→ **What this task involves**
A faithful transcription of all the records is required.

Dataset entries
------------

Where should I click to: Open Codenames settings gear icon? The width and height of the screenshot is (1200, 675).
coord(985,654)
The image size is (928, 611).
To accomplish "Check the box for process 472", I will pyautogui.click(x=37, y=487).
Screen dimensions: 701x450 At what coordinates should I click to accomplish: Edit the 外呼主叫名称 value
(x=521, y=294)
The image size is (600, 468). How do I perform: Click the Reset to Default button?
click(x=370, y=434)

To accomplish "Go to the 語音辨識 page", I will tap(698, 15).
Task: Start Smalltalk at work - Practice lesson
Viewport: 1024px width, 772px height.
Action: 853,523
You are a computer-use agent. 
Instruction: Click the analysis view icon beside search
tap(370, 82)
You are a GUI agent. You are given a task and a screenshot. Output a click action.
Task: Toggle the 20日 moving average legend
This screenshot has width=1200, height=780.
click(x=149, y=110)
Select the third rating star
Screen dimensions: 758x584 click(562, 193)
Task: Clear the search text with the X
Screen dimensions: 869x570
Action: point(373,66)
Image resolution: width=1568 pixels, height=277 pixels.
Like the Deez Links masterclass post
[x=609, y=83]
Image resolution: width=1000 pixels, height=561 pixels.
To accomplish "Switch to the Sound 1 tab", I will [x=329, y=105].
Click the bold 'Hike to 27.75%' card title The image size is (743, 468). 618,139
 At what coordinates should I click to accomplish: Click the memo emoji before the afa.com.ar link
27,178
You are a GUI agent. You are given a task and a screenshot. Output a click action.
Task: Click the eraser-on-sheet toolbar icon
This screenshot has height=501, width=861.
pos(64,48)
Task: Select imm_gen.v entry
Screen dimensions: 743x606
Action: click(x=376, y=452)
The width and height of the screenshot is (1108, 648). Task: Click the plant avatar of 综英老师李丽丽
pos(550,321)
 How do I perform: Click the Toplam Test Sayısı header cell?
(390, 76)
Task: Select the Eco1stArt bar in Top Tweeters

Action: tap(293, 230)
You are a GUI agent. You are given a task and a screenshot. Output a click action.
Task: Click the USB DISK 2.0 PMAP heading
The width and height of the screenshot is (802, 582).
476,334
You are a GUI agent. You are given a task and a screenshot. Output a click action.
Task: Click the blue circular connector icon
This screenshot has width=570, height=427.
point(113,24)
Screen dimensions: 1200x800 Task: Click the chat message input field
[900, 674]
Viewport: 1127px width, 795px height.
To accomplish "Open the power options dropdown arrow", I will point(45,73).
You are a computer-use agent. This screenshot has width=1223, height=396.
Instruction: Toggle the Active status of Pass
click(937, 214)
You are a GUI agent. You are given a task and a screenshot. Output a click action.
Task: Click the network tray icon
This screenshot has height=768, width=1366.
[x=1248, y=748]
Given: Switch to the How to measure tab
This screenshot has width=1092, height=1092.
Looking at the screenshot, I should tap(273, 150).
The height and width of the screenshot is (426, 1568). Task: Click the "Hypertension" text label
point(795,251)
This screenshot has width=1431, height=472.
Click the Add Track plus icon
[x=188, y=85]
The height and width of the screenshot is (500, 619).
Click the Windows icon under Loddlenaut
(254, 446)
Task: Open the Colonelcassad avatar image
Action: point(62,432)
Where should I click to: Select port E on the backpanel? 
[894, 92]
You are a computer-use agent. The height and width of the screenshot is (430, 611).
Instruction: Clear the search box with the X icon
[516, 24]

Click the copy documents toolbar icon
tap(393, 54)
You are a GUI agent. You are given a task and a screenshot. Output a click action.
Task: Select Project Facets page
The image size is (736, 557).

------------

→ **Response to this exercise**
Where should I click to: Open Codenames settings gear icon? The width and height of the screenshot is (1200, 675).
coord(985,654)
The image size is (928, 611).
To accomplish "Check the box for process 472", I will pyautogui.click(x=37, y=487).
Screen dimensions: 701x450 At what coordinates should I click to accomplish: Edit the 外呼主叫名称 value
(x=521, y=294)
The image size is (600, 468). How do I perform: Click the Reset to Default button?
click(x=370, y=434)

To accomplish "Go to the 語音辨識 page", I will tap(698, 15).
Task: Start Smalltalk at work - Practice lesson
Viewport: 1024px width, 772px height.
Action: 853,523
You are a computer-use agent. 
Instruction: Click the analysis view icon beside search
tap(370, 82)
You are a GUI agent. You are given a task and a screenshot. Output a click action.
Task: Toggle the 20日 moving average legend
This screenshot has width=1200, height=780.
click(x=149, y=110)
Select the third rating star
Screen dimensions: 758x584 click(562, 193)
Task: Clear the search text with the X
Screen dimensions: 869x570
Action: point(373,66)
Image resolution: width=1568 pixels, height=277 pixels.
Like the Deez Links masterclass post
[x=609, y=83]
Image resolution: width=1000 pixels, height=561 pixels.
To accomplish "Switch to the Sound 1 tab", I will [x=329, y=105].
Click the bold 'Hike to 27.75%' card title The image size is (743, 468). 618,139
 At what coordinates should I click to accomplish: Click the memo emoji before the afa.com.ar link
27,178
You are a GUI agent. You are given a task and a screenshot. Output a click action.
Task: Click the eraser-on-sheet toolbar icon
This screenshot has height=501, width=861.
pos(64,48)
Task: Select imm_gen.v entry
Screen dimensions: 743x606
Action: click(x=376, y=452)
The width and height of the screenshot is (1108, 648). Task: Click the plant avatar of 综英老师李丽丽
pos(550,321)
 How do I perform: Click the Toplam Test Sayısı header cell?
(390, 76)
Task: Select the Eco1stArt bar in Top Tweeters

Action: tap(293, 230)
You are a GUI agent. You are given a task and a screenshot. Output a click action.
Task: Click the USB DISK 2.0 PMAP heading
The width and height of the screenshot is (802, 582).
476,334
You are a GUI agent. You are given a task and a screenshot. Output a click action.
Task: Click the blue circular connector icon
This screenshot has width=570, height=427.
point(113,24)
Screen dimensions: 1200x800 Task: Click the chat message input field
[900, 674]
Viewport: 1127px width, 795px height.
To accomplish "Open the power options dropdown arrow", I will point(45,73).
You are a computer-use agent. This screenshot has width=1223, height=396.
Instruction: Toggle the Active status of Pass
click(937, 214)
You are a GUI agent. You are given a task and a screenshot. Output a click action.
Task: Click the network tray icon
This screenshot has height=768, width=1366.
[x=1248, y=748]
Given: Switch to the How to measure tab
This screenshot has width=1092, height=1092.
Looking at the screenshot, I should tap(273, 150).
The height and width of the screenshot is (426, 1568). Task: Click the "Hypertension" text label
point(795,251)
This screenshot has width=1431, height=472.
Click the Add Track plus icon
[x=188, y=85]
The height and width of the screenshot is (500, 619).
Click the Windows icon under Loddlenaut
(254, 446)
Task: Open the Colonelcassad avatar image
Action: point(62,432)
Where should I click to: Select port E on the backpanel? 
[894, 92]
You are a computer-use agent. The height and width of the screenshot is (430, 611).
Instruction: Clear the search box with the X icon
[516, 24]

Click the copy documents toolbar icon
tap(393, 54)
You are a GUI agent. You are given a task and a screenshot. Output a click action.
Task: Select Project Facets page
The image size is (736, 557).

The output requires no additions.